• [STATED GOAL 1] Find each line in the entries below that contains the word "table", and copy those lines.

------ EXTRACT ------

Joelle Taylor’s C+nto & Othered Poems (The Westbourne Press, 2021) won the 2022 T.S. Eliot Prize. It offers a searing history of butch culture in the 1980s and after, with both tragedy, epiphany, and liberation tracking across its 121 pages.
It is a collection that stores tragedy at its core, especially in the magisterial scene poem ‘O, Maryville’, an absurdist drama set in a lesbian bar that is, itself, a woman’s body. We witness the violent murder of Angel, one of the four main characters in the poem, a tragic death that is amplified by the celebrations that offset the violence.
Thus, whilst ‘The piercing in her eyebrow has been torn out & blood migrates, looking for a better life’, we are also presented with the ‘Inside’ of ‘the wound’ where there ‘is a young girl rocking’.[1] I want to think briefly about the ‘rocking’ lesbians in C+nto.

------

• [STATED GOAL 2] According to the passage, what prize did C+nto & Othered Poems win in 2022?

------ RECORD EXCERPTS ------

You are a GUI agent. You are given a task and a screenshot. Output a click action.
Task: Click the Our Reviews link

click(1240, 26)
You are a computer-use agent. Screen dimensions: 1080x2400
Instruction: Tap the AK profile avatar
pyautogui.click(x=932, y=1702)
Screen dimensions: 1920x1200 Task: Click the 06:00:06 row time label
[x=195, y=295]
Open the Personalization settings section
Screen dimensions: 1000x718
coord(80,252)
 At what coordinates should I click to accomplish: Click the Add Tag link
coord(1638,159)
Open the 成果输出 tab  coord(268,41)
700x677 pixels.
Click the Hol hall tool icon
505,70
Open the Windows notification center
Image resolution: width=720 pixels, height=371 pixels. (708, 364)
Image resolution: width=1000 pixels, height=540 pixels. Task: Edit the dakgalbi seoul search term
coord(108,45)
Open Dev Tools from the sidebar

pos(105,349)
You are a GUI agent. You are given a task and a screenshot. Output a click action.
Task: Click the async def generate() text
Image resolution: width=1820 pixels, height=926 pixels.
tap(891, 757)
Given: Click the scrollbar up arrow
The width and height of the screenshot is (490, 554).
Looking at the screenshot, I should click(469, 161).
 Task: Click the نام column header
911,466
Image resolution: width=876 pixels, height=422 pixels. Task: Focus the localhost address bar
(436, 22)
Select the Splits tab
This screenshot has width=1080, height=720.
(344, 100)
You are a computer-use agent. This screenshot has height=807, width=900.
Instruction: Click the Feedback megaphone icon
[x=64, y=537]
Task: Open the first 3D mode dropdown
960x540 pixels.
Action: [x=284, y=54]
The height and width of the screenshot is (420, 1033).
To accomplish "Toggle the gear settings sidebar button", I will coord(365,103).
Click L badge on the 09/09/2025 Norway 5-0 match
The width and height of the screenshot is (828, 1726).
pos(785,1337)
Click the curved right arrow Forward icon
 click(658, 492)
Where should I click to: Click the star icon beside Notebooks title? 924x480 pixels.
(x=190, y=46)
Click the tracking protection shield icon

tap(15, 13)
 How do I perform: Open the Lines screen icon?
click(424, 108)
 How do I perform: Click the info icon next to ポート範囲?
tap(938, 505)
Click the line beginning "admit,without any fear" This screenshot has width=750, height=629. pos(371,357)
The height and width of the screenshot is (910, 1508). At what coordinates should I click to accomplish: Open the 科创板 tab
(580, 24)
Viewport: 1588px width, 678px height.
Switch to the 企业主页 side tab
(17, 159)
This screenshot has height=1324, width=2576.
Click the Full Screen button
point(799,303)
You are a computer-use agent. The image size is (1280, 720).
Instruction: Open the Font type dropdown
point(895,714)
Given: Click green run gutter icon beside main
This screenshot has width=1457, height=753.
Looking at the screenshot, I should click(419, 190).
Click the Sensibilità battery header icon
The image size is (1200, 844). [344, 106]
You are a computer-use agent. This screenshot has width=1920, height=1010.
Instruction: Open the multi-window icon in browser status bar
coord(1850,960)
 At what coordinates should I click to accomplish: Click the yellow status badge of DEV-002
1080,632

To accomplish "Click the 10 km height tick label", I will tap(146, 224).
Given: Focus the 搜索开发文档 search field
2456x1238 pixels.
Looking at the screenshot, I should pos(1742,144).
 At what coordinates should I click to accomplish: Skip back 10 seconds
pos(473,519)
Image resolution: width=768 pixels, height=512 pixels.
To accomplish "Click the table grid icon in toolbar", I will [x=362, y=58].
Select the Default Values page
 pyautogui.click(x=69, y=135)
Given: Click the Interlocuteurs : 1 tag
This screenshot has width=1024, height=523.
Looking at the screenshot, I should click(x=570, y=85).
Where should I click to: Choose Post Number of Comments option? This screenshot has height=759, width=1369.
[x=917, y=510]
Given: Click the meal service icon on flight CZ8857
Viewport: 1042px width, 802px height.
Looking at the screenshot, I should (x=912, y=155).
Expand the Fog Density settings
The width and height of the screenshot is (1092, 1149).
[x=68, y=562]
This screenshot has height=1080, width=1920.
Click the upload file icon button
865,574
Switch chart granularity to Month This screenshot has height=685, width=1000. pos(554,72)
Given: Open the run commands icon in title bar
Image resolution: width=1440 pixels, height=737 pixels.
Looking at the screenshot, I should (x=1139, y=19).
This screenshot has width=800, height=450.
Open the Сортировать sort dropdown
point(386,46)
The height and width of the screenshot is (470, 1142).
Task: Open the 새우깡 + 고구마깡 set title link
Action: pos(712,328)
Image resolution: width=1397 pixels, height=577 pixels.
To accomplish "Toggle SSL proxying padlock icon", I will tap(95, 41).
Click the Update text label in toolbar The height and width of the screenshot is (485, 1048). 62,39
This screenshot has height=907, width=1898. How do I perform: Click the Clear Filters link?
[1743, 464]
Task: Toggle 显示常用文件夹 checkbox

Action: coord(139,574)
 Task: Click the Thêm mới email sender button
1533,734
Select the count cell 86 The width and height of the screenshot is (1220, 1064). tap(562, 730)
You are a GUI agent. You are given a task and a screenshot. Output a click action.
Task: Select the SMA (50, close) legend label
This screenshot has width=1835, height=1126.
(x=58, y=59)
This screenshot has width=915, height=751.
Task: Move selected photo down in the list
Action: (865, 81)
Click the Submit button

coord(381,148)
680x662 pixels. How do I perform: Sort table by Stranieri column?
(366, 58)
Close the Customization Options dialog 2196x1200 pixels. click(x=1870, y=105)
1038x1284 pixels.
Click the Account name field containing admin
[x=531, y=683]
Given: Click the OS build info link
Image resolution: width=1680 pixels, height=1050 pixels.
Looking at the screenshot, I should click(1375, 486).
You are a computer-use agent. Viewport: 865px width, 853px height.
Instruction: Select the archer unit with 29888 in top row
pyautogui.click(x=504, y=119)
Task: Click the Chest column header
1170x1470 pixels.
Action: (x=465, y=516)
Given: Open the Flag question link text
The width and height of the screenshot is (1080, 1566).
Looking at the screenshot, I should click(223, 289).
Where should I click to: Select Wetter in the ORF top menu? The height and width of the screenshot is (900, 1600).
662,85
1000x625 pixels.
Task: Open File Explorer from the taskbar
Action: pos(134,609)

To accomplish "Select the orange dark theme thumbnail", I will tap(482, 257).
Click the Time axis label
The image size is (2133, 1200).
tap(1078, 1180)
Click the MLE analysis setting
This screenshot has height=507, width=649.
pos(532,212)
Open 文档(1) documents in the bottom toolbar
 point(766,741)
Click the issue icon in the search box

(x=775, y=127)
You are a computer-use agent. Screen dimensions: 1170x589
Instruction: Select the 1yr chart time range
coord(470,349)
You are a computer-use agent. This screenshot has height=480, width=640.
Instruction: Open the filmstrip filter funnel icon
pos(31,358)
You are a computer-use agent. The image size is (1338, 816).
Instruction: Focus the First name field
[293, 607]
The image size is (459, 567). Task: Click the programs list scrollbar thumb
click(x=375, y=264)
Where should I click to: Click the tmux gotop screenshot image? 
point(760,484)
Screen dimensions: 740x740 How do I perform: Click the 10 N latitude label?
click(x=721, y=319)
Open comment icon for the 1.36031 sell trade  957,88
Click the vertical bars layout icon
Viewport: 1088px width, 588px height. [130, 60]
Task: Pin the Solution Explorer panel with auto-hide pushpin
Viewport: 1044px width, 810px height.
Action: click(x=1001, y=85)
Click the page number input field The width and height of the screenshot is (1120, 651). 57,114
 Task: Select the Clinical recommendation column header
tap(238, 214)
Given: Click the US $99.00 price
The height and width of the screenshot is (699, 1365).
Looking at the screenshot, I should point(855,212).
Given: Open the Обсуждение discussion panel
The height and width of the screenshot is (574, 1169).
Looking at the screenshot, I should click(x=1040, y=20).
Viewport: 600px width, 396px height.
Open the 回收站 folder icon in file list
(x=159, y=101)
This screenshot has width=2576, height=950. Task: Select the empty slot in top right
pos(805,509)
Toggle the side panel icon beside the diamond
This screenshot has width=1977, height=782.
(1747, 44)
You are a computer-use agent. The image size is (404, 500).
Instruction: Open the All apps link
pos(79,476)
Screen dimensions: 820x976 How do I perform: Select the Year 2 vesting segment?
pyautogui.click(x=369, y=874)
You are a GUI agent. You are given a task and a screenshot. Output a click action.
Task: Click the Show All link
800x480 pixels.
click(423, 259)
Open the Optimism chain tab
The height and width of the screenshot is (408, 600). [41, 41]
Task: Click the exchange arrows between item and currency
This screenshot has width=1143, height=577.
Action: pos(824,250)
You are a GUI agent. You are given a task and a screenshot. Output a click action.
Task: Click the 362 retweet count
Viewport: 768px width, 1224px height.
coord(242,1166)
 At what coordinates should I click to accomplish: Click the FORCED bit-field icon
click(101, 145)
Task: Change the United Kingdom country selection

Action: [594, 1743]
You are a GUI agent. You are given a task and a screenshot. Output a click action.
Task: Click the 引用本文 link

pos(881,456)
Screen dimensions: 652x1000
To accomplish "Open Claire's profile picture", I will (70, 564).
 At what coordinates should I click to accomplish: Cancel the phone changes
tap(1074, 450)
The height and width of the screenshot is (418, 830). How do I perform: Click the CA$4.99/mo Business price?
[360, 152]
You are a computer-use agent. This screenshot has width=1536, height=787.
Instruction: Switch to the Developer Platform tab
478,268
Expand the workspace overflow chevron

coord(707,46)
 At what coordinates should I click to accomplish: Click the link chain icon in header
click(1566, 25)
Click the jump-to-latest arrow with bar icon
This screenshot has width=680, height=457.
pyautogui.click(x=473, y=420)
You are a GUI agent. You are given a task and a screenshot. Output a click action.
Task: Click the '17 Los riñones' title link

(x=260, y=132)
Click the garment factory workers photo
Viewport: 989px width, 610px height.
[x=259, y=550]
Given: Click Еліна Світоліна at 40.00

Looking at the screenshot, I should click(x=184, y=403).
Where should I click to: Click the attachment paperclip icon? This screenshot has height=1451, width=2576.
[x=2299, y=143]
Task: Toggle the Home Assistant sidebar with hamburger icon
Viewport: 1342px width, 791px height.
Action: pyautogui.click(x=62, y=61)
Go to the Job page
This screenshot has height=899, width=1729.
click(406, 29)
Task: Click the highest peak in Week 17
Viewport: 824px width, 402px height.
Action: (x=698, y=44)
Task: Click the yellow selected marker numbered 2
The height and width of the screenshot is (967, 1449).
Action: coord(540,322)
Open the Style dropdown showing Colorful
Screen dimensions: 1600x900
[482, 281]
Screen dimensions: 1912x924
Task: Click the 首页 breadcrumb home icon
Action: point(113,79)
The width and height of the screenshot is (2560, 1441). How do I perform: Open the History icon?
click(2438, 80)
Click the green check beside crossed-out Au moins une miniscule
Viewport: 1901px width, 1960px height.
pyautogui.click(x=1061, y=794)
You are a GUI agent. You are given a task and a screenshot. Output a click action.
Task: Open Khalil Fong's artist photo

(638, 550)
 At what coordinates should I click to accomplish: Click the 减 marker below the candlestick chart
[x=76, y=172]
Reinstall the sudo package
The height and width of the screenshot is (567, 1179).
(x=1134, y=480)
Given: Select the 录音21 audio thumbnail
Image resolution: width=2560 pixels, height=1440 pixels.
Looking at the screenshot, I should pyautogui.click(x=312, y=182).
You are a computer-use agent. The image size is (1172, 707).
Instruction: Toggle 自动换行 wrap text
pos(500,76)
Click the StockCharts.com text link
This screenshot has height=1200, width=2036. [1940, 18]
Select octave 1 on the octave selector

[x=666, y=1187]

------

• [FULL RESPONSE 1]
To accomplish "Click the table grid icon in toolbar", I will [x=362, y=58].
680x662 pixels. How do I perform: Sort table by Stranieri column?

• [FULL RESPONSE 2] The T.S. Eliot Prize.